- **EXCERPT TO READ**
▼
Frank Gaffney

It might seem unimaginable that Bush Administration officials, such as Deputy Secretary of State John Negroponte and State Department Legal Advisor John Bellinger, could get away with dissembling before a Senate committee led by a Democrat who wants to be considered a serious contender for the presidency. Perhaps that is happening because Sen. Biden could not find the time to attend either of the two hearings he called concerning the Treaty. Neither for that matter did the panel’s two other active presidential candidates, Democrats Barak Obama and Chris Dodd. Don’t bother them with the facts. Let’s vote.

Then there is the Senate Select Committee on Intelligence. It did manage to hold a hearing on LOST, but it was a classified session and only featured official witnesses. Unsurprisingly, all of them supported ratification. What is surprising, though, is Chairman Jay Rockefeller’s uncharacteristic acceptance at face value of representations by executive branch officials like Director of National Intelligence Mike McConnell. Based on such testimony, Sen. Rockefeller recently signed a letter with GOP Vice Chairman Kit Bond declaring that U.S. adherence to the Treaty would have no negative implications for U.S. intelligence. While there are strong arguments to the contrary, like Mr. Biden, Sen. Rockefeller has no time for a second opinion that might produce inconvenient truths.
▲
- **RECORDS**
▼
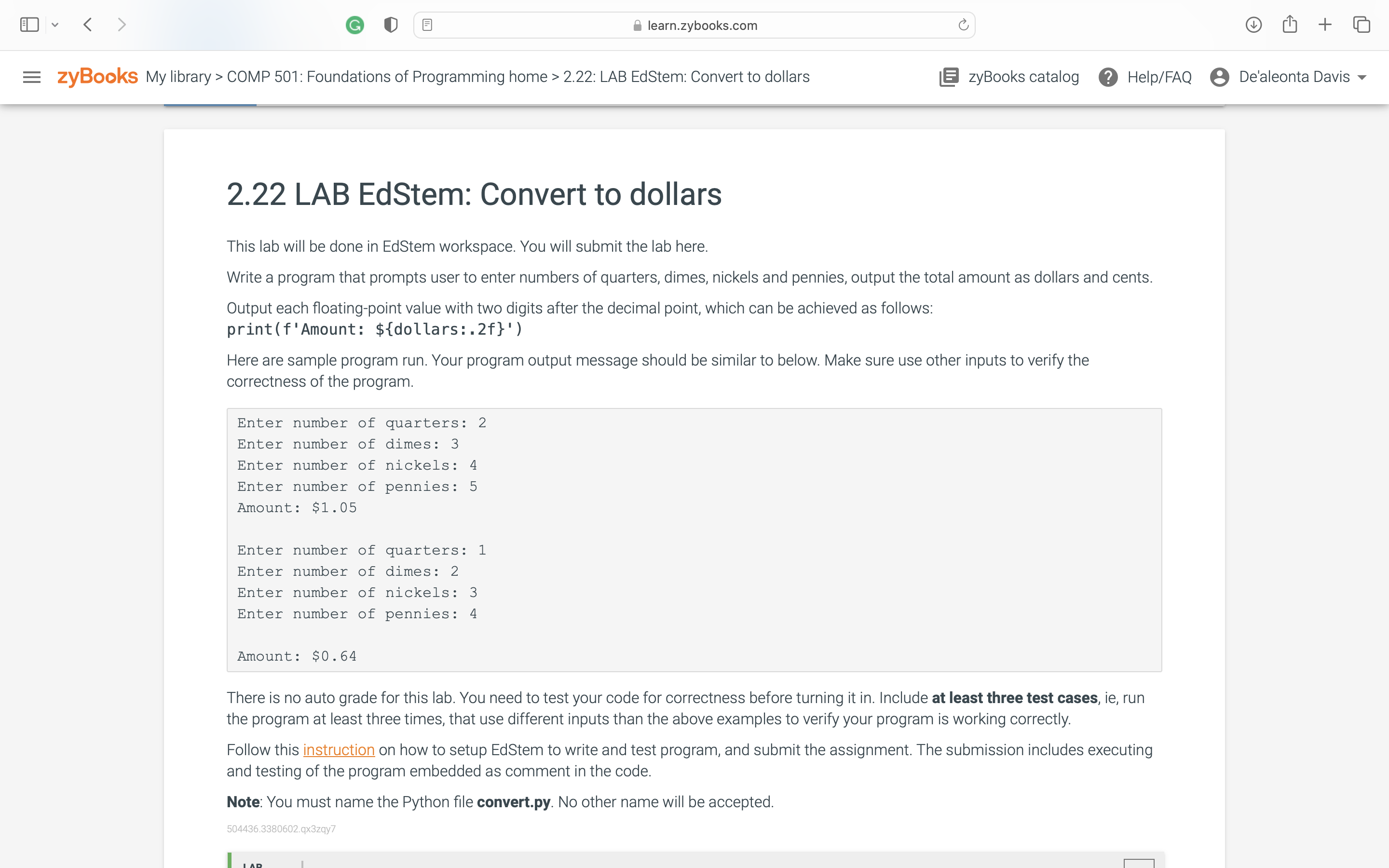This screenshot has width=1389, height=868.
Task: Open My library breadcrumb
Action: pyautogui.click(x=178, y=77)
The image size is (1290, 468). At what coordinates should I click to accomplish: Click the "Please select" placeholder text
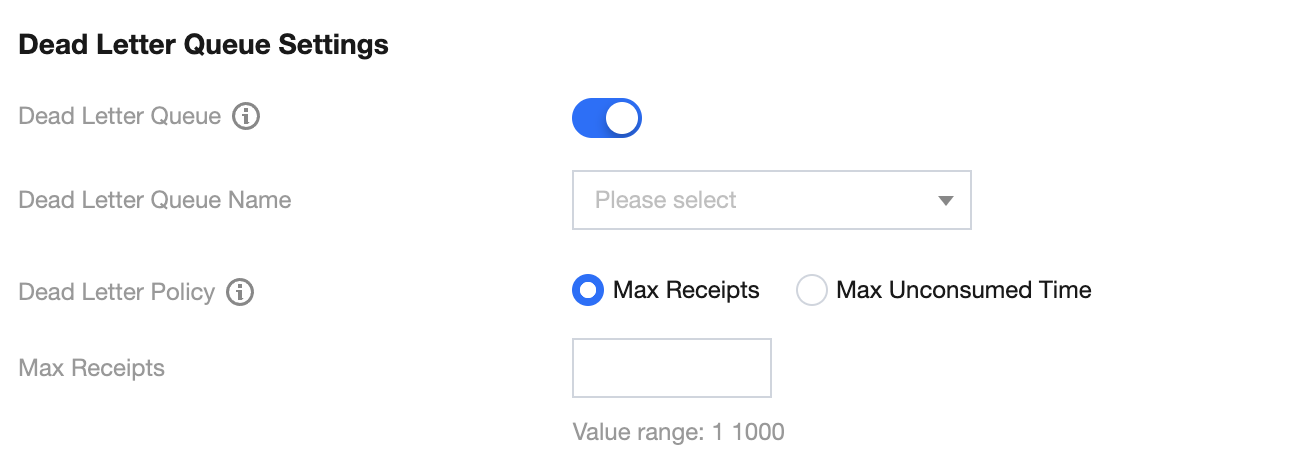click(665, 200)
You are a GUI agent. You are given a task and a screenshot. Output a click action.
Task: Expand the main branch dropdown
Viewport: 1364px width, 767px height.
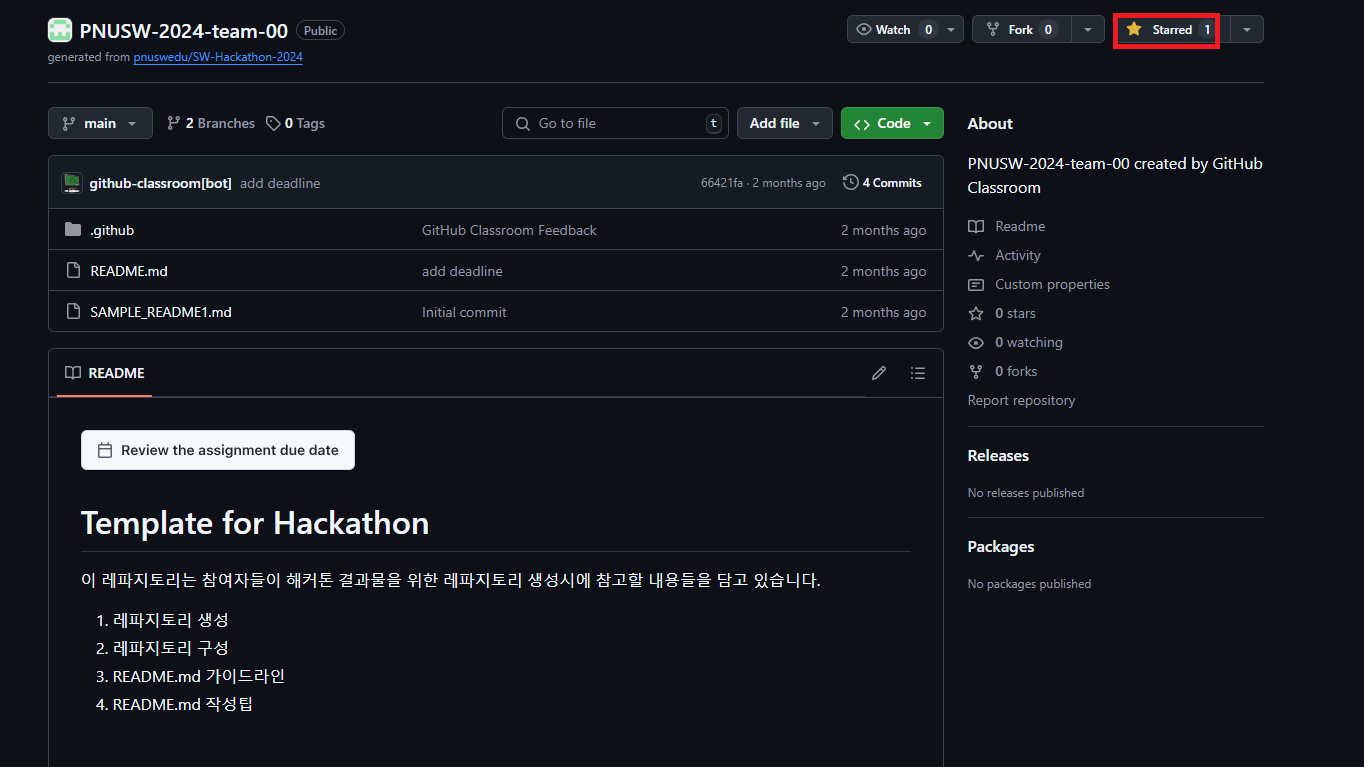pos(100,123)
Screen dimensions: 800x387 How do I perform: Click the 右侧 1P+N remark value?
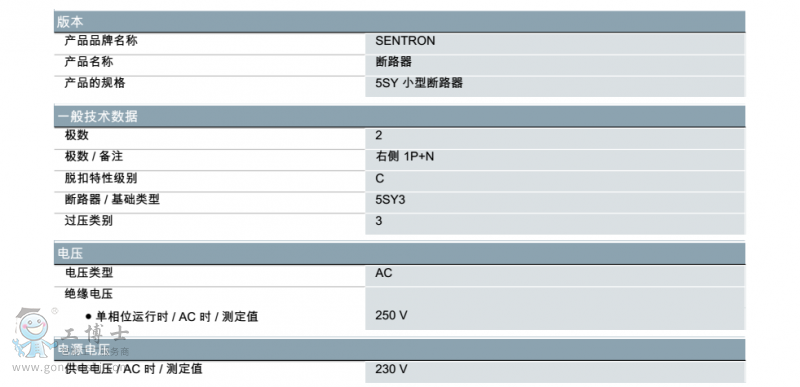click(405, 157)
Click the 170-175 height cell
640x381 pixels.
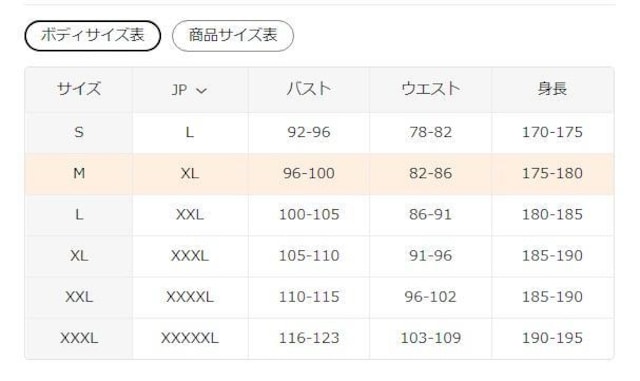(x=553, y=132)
▲
- **REQUIRED TASKS**
• a. Check each statement against the passage about the Senate hearings on the Treaty. For each, answer yes or no and quote the words from the passage that settle it.
(i) Sen. Biden attended both hearings he called on the Treaty.
(ii) The Senate Select Committee on Intelligence held its hearing on the Treaty in a classified session.
(iii) Sen. Rockefeller signed a letter together with Kit Bond.
• b. In the passage about the Senate hearings on the Treaty, who holds the post of State Department Legal Advisor?
• c. Extend the passage about the Senate hearings on the Treaty, picking up after its final sentence.

- **OUTPUTS FOR THE TASKS**
• a.
(i) No: "Sen. Biden could not find the time to attend either of the two hearings he called concerning the Treaty."
(ii) Yes: "it was a classified session and only featured official witnesses."
(iii) Yes: "Sen. Rockefeller recently signed a letter with GOP Vice Chairman Kit Bond"

• b. John Bellinger.

• c.
As things stand now, the Foreign Relations Committee’s inaccurate and unbalanced record will be the only public one Senators have to go on. Formal requests made by Sen. Jim Inhofe, a senior member of the Senate’s Armed Services and Environment and Public Works committees, asking them to examine the Treaty’s myriad repercussions for matters within their jurisdiction are going unanswered. The same is true of similar appeals made to those and six of the Senate’s other committees with relevant areas of responsibility by the Coalition to Preserve American Sovereignty (see

So, here’s what Senators and their constituents need to know as decision-time looms on LOST: Ronald Reagan rejected the Law of the Sea Treaty twenty-five years ago. We have been able to survive ever since without being a party to it, following Mr. Reagan’s direction – observing its provisions regarding navigation, with which we can live, and not being bound by those hostile to our interests.

The latter involve, among other things, a supranational, UN-affiliated government of the seas with the power to extend its authority to our interior waters, sovereign territory and even our air. There is no justification for haste, let alone stealth, in trying to make such a treaty the “supreme law of the land.”

The Republican leadership, both in Congress and on the presidential hustings, recognizes that what is at stake in LOST amount to defining issues. These leaders learned something from the ugly fiasco that resulted during the elite’s recent efforts to foist immigration “reform” on the American people. Much of the public is deeply skeptical of secretive initiatives that would, similarly: undermine U.S. sovereignty; compromise our constitutional, representative form of government and its exclusive responsibility for regulating our national affairs; and endanger our security interests and economic competitiveness.

As with immigration, it matters not a whit to millions of American voters that President Bush and the establishment elite support such dubious initiatives. In the absence of Senate due-diligence and transparency about LOST, particularly those Senators up for reelection next year flout this pivotal part of the electorate at their peril.

Frank Gaffney

Frank Gaffney Jr. is the founder and president of the Center for Security Policy and author of War Footing: 10 Steps America Must Take to Prevail in the War for the Free World .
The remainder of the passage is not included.